## Tasks and exercises:
1. Name every user who posts in the forum thread below about roasting coffee beans with a popcorn maker.
2. Carry on the forum thread below about roasting coffee beans in a popcorn maker from its last post.

## Selected extract:
===============
# Popcorn maker ?



## Soll

Hi guy's, was wondering if any of you roasters out there have ever used a popcorn maker to roast coffee beans ? Seems like an inexpensive way to get starting. Also a couple of reviewers on Amazon have bought it for that purpose, I'm intrigued enough to give it a try....

http://www.amazon.co.uk/Severin-117803-Popcorn-Maker-White/dp/B00008WV6Z/ref=pd_rhf_cr_p_t_2_35VT


----------



## The Systemic Kid

It's a cheap way to have a go and I guess fun too. Problem with poppers is consistency and control of roast.


----------



## ronsil

I think a lot of us started with 'poppers'. If you are that way inclined there are masses of mods you can do to improve control.

They are a cheap, simple way to try out roasting.

Be careful though they can get hot.


----------



## Soll

Ronsil, hi

What sort of mods do you mean ? Is it to get more consistent colouring, and where to start, I suppose YouTube has a few videos on the subject


----------



## ronsil

Try a search on Home Barista & you will see what people have tried over the years. For example splitting the motor from the heater & control both separately.

You can then do a roast that can be repeated. I never went there as I am no electronics wizard. I did purchase a compromise machine called iroast that worked better than the simple popper. I sold mine sometime ago to a member on here who used it & then graduated to a Gene.

As I said poppers are very cheap & would give you some idea of what roasting is about


----------



## Soll

I'm no electronic wiz kid either but for £20 it's worth to tinker around with a few green beans in the Summer, outdoors in particular as I hear because of the smoke alarm will get set off rather quickly. I did see on EBay a copper made one that rotates on a cooker hob flame ! Don't know if that would be successful ?
===============
## Dataset:

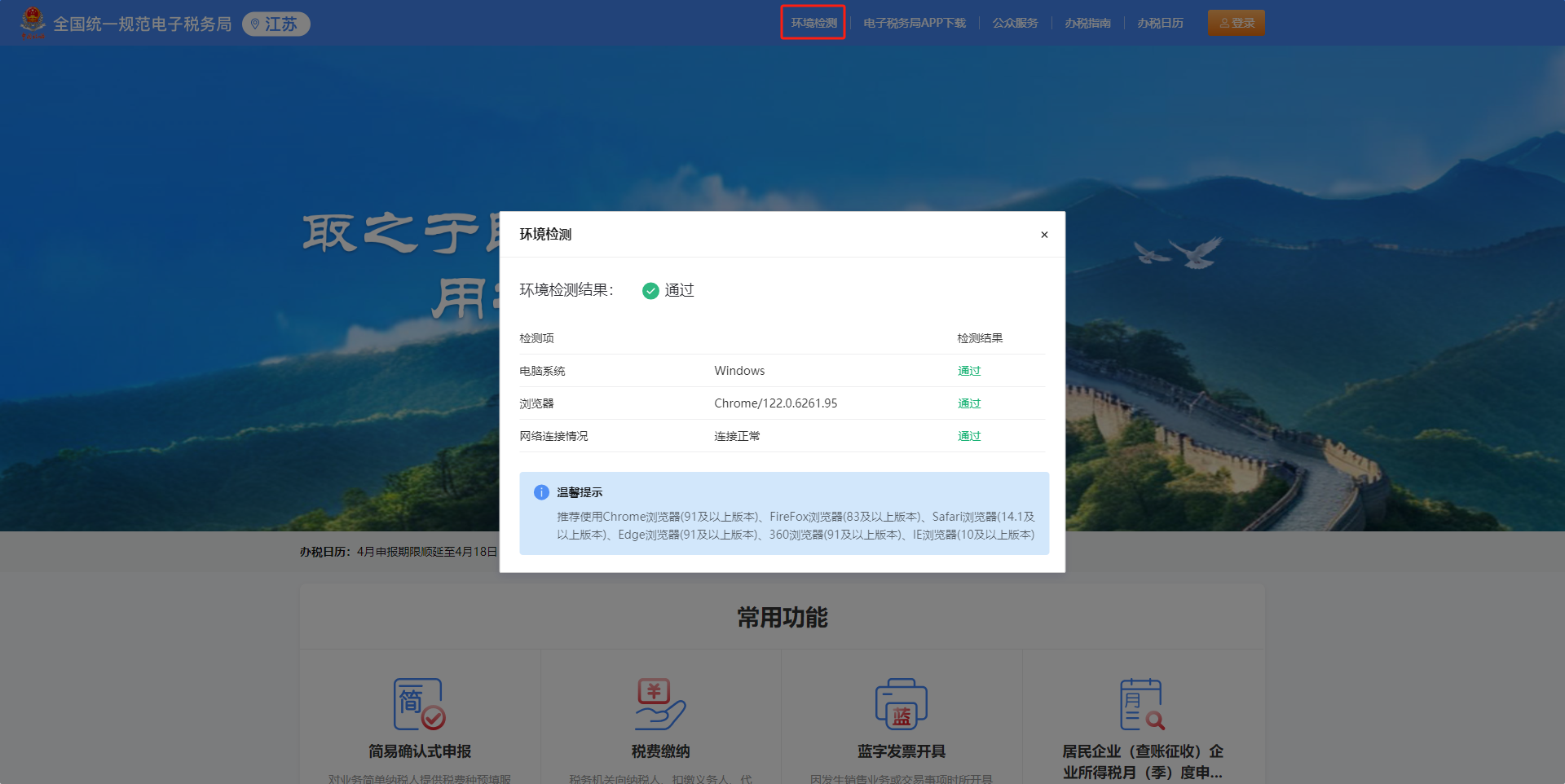
Task: Open the 环境检测 menu item
Action: coord(813,23)
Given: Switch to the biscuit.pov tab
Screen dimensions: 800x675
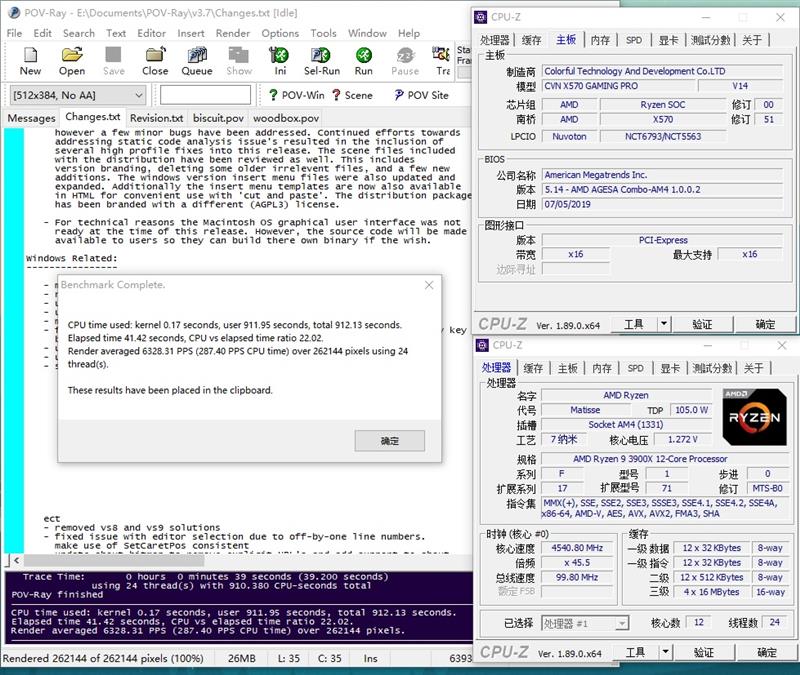Looking at the screenshot, I should click(217, 118).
===============
## Answers per task:
1. Soll, The Systemic Kid, ronsil

2.
----------



## emin-j

I have the same popcorn maker as the one in your link , Ive had excellent results from it just a bit time consuming but satisfying roasting to your own spec









http://coffeeforums.co.uk/showthread.php?4724-Startup-Kit&p=25895#post25895


----------



## bronc

You need a popcorn maker that has vents on the sides of the inside chamber and not the bottom so that the beans could spin while they roast. It's not an easy task.. At least in my attempts, all roasts were way too fast. Installing a dimmer for the heating coils would help but I was too lazy..


----------



## fatboyslim

I have this one










I've tried a few modifications but in the end I just end up stirring the roasting coffee with a chop stick. Roasts are ok, using free commodity grade green beans anyway so it was never going to be really tasty.

I did get one very tasty roast of Bolivia Machacamarca 2012 crop that was delicious. Probably luck though


----------



## DRAXXMENVONE

Resurrecting this thread, I've modded my £15 popcorn machine insofar as I've resited the thermostat but I'm keen to add the dimmer. Has anyone seen any utterly foolproof instructions that someone with no electrical know how could follow?


----------



## eslord

Its very easy but you have to spend some more money on that. High voltage dimmer , dc power supply 24v , thermocouple thermometer + sensor rod,empty tomatoes can to keep things as simple as possible. I've bought all on amazon.

except caned tomatoes ofc


----------



## DRAXXMENVONE

eslord said:


> Its very easy but you have to spend some more money on that. High voltage dimmer , dc power supply 24v , thermocouple thermometer + sensor rod,empty tomatoes can to keep things as simple as possible. I've bought all on amazon.
> 
> except caned tomatoes ofc


Were there any instructions online anywhere you found useful? You don't have any links to the parts you bought do you? Thanks for any help.


----------



## ajohn

I tried it briefly and concluded much the same - needs temperature control and can only do a rather low weight of beans. Too many and the beans don't stir up enough to obtain an even roast.

It's possible to buy energy controllers with a 3 pin socket on them so using a dimmer of the type mentioned isn't essential. It's also possible to buy various things that can measure temperature via a thermocouple.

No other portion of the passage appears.